++++ Excerpted data ++++

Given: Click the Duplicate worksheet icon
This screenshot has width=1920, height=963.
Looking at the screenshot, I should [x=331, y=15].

++++
++++ Excerpted data ++++

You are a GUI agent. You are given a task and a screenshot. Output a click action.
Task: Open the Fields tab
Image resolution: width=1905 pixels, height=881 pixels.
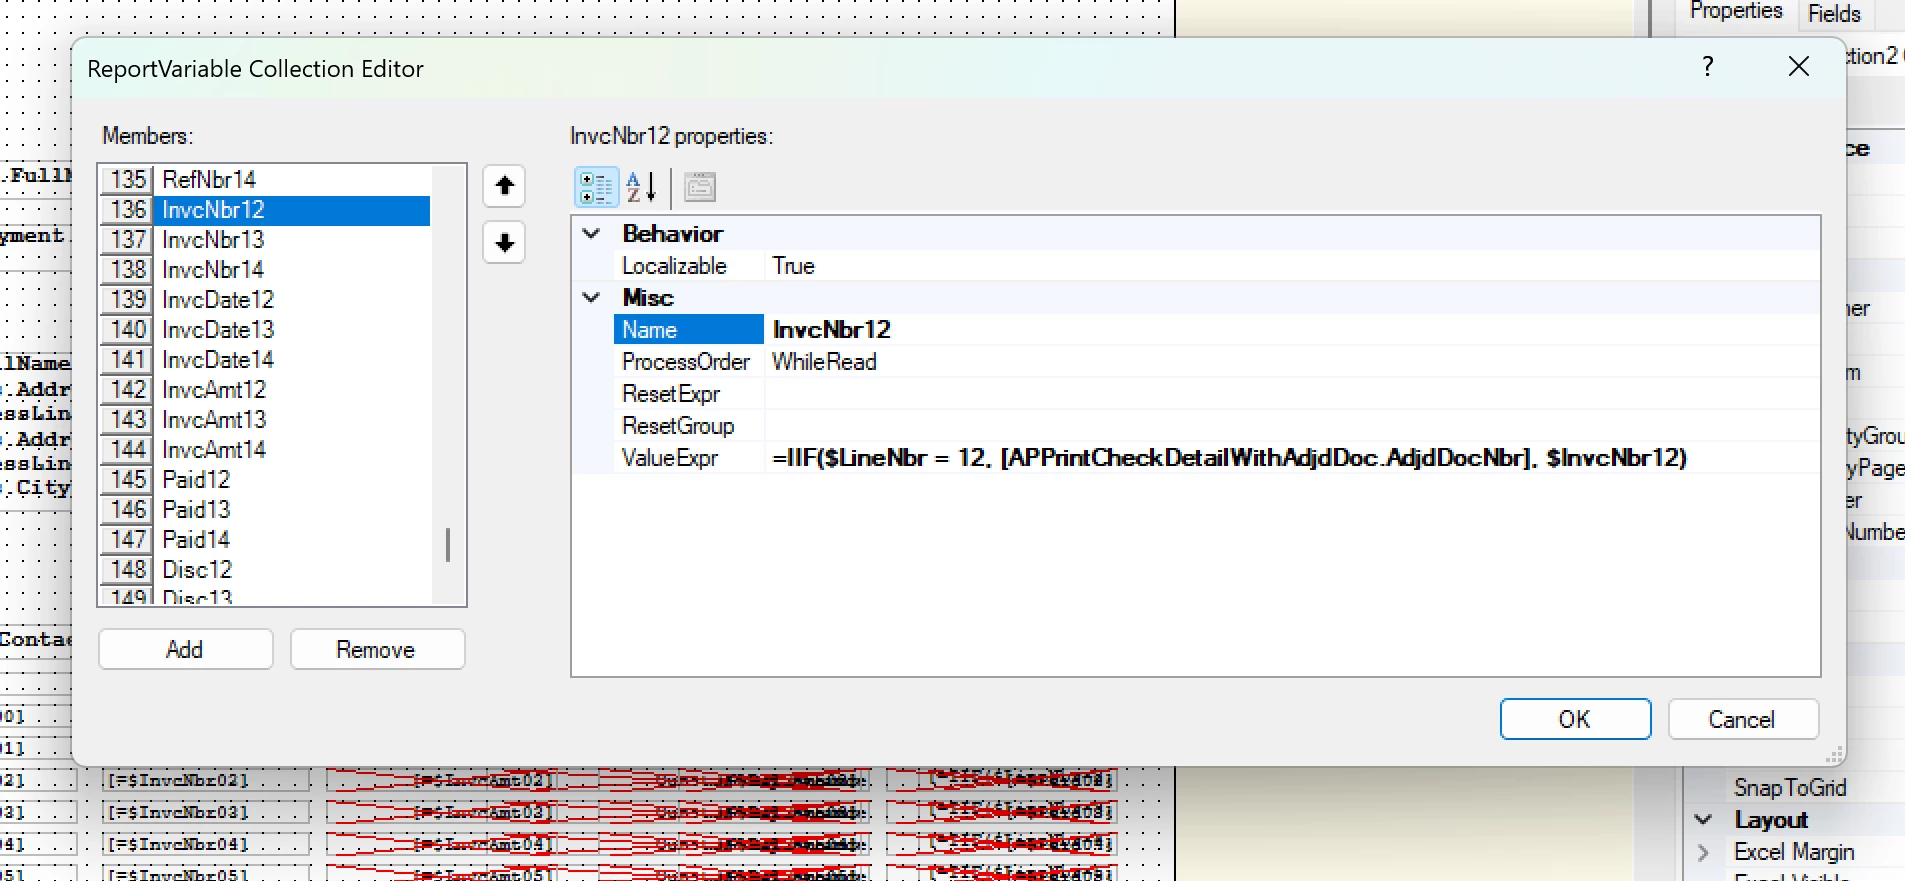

++++

# [What this task involves]
One stretch of the lines above is wanted, from the line that contains "Task: Open the Fields tab" through the line that contains "Image resolution: width=1905". Output it exactly.

# [Answer for this exercise]
Task: Open the Fields tab
Image resolution: width=1905 pixels, height=881 pixels.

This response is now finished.